Task — This exercise calls for the listing to be set down exactly.

________________________

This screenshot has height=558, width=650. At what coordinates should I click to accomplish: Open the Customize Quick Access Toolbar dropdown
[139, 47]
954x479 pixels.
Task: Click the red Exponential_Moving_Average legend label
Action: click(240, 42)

________________________

Response area —
This screenshot has height=558, width=650. At what coordinates should I click to accomplish: Open the Customize Quick Access Toolbar dropdown
[139, 47]
954x479 pixels.
Task: Click the red Exponential_Moving_Average legend label
Action: click(240, 42)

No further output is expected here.